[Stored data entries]
▼▼▼

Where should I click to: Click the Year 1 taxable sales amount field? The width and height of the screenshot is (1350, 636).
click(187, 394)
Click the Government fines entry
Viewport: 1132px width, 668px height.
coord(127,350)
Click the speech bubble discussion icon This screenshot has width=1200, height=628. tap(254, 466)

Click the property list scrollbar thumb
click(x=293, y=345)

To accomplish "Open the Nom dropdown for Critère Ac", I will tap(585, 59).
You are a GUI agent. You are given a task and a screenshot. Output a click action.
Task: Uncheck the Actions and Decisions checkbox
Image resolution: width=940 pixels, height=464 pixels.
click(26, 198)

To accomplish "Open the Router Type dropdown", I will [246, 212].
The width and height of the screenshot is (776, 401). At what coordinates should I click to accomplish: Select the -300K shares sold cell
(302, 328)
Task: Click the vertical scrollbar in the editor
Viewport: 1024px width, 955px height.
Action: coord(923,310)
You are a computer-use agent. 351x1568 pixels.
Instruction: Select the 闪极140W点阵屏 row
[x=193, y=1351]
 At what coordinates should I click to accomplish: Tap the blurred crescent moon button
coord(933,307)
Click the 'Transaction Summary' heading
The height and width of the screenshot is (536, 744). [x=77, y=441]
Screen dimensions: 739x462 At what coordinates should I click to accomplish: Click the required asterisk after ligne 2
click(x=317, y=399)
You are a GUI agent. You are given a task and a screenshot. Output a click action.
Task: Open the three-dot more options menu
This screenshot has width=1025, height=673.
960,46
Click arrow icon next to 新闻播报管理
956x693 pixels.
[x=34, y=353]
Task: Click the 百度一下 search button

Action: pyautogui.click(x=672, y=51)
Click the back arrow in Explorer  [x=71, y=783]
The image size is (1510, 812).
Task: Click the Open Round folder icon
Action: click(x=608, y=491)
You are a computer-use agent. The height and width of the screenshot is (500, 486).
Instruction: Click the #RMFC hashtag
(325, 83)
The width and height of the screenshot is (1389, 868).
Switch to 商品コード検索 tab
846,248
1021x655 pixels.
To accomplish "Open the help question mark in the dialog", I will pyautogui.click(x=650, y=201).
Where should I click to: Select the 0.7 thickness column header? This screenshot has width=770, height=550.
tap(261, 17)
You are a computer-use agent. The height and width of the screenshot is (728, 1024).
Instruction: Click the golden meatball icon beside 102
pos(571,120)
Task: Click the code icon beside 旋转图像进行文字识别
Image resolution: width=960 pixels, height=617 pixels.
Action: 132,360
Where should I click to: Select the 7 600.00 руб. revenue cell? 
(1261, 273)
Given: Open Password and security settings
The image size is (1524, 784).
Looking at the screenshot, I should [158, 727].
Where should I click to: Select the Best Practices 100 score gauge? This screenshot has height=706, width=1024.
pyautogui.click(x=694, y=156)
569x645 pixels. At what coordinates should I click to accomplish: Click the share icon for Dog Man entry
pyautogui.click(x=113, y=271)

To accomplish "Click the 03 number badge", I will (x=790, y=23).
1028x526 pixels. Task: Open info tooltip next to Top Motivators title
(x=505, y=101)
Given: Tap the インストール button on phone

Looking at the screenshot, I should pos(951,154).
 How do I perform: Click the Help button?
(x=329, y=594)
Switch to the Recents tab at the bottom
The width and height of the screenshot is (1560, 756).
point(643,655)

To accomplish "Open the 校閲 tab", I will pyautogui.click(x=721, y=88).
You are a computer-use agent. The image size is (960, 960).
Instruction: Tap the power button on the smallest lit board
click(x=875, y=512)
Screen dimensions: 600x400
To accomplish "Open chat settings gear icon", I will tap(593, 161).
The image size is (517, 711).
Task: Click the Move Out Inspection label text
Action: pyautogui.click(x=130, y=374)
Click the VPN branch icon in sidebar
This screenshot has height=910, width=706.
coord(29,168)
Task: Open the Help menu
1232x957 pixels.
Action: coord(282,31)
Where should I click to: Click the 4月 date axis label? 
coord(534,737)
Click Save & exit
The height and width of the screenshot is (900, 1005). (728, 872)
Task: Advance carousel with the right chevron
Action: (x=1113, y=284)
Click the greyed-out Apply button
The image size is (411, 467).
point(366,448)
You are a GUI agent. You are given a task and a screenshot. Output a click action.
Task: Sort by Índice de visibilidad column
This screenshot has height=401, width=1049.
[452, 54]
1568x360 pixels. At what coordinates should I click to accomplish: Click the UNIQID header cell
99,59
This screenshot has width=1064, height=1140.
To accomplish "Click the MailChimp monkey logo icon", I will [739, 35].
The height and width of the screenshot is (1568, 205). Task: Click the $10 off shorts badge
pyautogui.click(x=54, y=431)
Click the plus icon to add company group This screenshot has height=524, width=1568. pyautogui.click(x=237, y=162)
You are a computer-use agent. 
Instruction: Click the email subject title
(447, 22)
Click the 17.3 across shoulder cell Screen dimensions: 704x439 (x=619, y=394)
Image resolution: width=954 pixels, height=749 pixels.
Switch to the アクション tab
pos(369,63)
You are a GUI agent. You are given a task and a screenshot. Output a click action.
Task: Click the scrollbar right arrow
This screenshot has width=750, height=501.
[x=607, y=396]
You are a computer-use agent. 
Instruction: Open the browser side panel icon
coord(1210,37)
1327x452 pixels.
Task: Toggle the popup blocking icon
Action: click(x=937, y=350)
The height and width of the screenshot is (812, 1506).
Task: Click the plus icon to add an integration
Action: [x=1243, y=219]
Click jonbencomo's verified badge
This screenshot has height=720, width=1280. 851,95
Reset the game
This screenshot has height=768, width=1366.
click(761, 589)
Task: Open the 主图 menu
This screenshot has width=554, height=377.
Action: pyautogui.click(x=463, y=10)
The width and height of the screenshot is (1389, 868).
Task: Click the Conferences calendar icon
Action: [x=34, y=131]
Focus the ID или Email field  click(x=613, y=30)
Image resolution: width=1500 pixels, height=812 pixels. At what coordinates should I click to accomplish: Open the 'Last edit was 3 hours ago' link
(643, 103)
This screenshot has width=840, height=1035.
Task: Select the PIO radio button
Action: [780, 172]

▲▲▲

• [Activity]:
In full and without changes, give the data above once more.

• [Expected answer]:
Where should I click to: Click the Year 1 taxable sales amount field? The width and height of the screenshot is (1350, 636).
click(187, 394)
Click the Government fines entry
Viewport: 1132px width, 668px height.
coord(127,350)
Click the speech bubble discussion icon This screenshot has width=1200, height=628. tap(254, 466)

Click the property list scrollbar thumb
click(x=293, y=345)

To accomplish "Open the Nom dropdown for Critère Ac", I will tap(585, 59).
You are a GUI agent. You are given a task and a screenshot. Output a click action.
Task: Uncheck the Actions and Decisions checkbox
Image resolution: width=940 pixels, height=464 pixels.
click(26, 198)

To accomplish "Open the Router Type dropdown", I will [246, 212].
The width and height of the screenshot is (776, 401). At what coordinates should I click to accomplish: Select the -300K shares sold cell
(302, 328)
Task: Click the vertical scrollbar in the editor
Viewport: 1024px width, 955px height.
Action: coord(923,310)
You are a computer-use agent. 351x1568 pixels.
Instruction: Select the 闪极140W点阵屏 row
[x=193, y=1351]
 At what coordinates should I click to accomplish: Tap the blurred crescent moon button
coord(933,307)
Click the 'Transaction Summary' heading
The height and width of the screenshot is (536, 744). [x=77, y=441]
Screen dimensions: 739x462 At what coordinates should I click to accomplish: Click the required asterisk after ligne 2
click(x=317, y=399)
You are a GUI agent. You are given a task and a screenshot. Output a click action.
Task: Open the three-dot more options menu
This screenshot has width=1025, height=673.
960,46
Click arrow icon next to 新闻播报管理
956x693 pixels.
[x=34, y=353]
Task: Click the 百度一下 search button

Action: pyautogui.click(x=672, y=51)
Click the back arrow in Explorer  [x=71, y=783]
The image size is (1510, 812).
Task: Click the Open Round folder icon
Action: click(x=608, y=491)
You are a computer-use agent. The height and width of the screenshot is (500, 486).
Instruction: Click the #RMFC hashtag
(325, 83)
The width and height of the screenshot is (1389, 868).
Switch to 商品コード検索 tab
846,248
1021x655 pixels.
To accomplish "Open the help question mark in the dialog", I will pyautogui.click(x=650, y=201).
Where should I click to: Select the 0.7 thickness column header? This screenshot has width=770, height=550.
tap(261, 17)
You are a computer-use agent. The height and width of the screenshot is (728, 1024).
Instruction: Click the golden meatball icon beside 102
pos(571,120)
Task: Click the code icon beside 旋转图像进行文字识别
Image resolution: width=960 pixels, height=617 pixels.
Action: 132,360
Where should I click to: Select the 7 600.00 руб. revenue cell? 
(1261, 273)
Given: Open Password and security settings
The image size is (1524, 784).
Looking at the screenshot, I should [158, 727].
Where should I click to: Select the Best Practices 100 score gauge? This screenshot has height=706, width=1024.
pyautogui.click(x=694, y=156)
569x645 pixels. At what coordinates should I click to accomplish: Click the share icon for Dog Man entry
pyautogui.click(x=113, y=271)

To accomplish "Click the 03 number badge", I will (x=790, y=23).
1028x526 pixels. Task: Open info tooltip next to Top Motivators title
(x=505, y=101)
Given: Tap the インストール button on phone

Looking at the screenshot, I should pos(951,154).
 How do I perform: Click the Help button?
(x=329, y=594)
Switch to the Recents tab at the bottom
The width and height of the screenshot is (1560, 756).
point(643,655)

To accomplish "Open the 校閲 tab", I will pyautogui.click(x=721, y=88).
You are a computer-use agent. The image size is (960, 960).
Instruction: Tap the power button on the smallest lit board
click(x=875, y=512)
Screen dimensions: 600x400
To accomplish "Open chat settings gear icon", I will tap(593, 161).
The image size is (517, 711).
Task: Click the Move Out Inspection label text
Action: pyautogui.click(x=130, y=374)
Click the VPN branch icon in sidebar
This screenshot has height=910, width=706.
coord(29,168)
Task: Open the Help menu
1232x957 pixels.
Action: coord(282,31)
Where should I click to: Click the 4月 date axis label? 
coord(534,737)
Click Save & exit
The height and width of the screenshot is (900, 1005). (728, 872)
Task: Advance carousel with the right chevron
Action: (x=1113, y=284)
Click the greyed-out Apply button
The image size is (411, 467).
point(366,448)
You are a GUI agent. You are given a task and a screenshot. Output a click action.
Task: Sort by Índice de visibilidad column
This screenshot has height=401, width=1049.
[452, 54]
1568x360 pixels. At what coordinates should I click to accomplish: Click the UNIQID header cell
99,59
This screenshot has width=1064, height=1140.
To accomplish "Click the MailChimp monkey logo icon", I will [739, 35].
The height and width of the screenshot is (1568, 205). Task: Click the $10 off shorts badge
pyautogui.click(x=54, y=431)
Click the plus icon to add company group This screenshot has height=524, width=1568. pyautogui.click(x=237, y=162)
You are a computer-use agent. 
Instruction: Click the email subject title
(447, 22)
Click the 17.3 across shoulder cell Screen dimensions: 704x439 (x=619, y=394)
Image resolution: width=954 pixels, height=749 pixels.
Switch to the アクション tab
pos(369,63)
You are a GUI agent. You are given a task and a screenshot. Output a click action.
Task: Click the scrollbar right arrow
This screenshot has width=750, height=501.
[x=607, y=396]
You are a computer-use agent. 
Instruction: Open the browser side panel icon
coord(1210,37)
1327x452 pixels.
Task: Toggle the popup blocking icon
Action: click(x=937, y=350)
The height and width of the screenshot is (812, 1506).
Task: Click the plus icon to add an integration
Action: [x=1243, y=219]
Click jonbencomo's verified badge
This screenshot has height=720, width=1280. 851,95
Reset the game
This screenshot has height=768, width=1366.
click(761, 589)
Task: Open the 主图 menu
This screenshot has width=554, height=377.
Action: pyautogui.click(x=463, y=10)
The width and height of the screenshot is (1389, 868).
Task: Click the Conferences calendar icon
Action: [x=34, y=131]
Focus the ID или Email field  click(x=613, y=30)
Image resolution: width=1500 pixels, height=812 pixels. At what coordinates should I click to accomplish: Open the 'Last edit was 3 hours ago' link
(643, 103)
This screenshot has width=840, height=1035.
Task: Select the PIO radio button
Action: [780, 172]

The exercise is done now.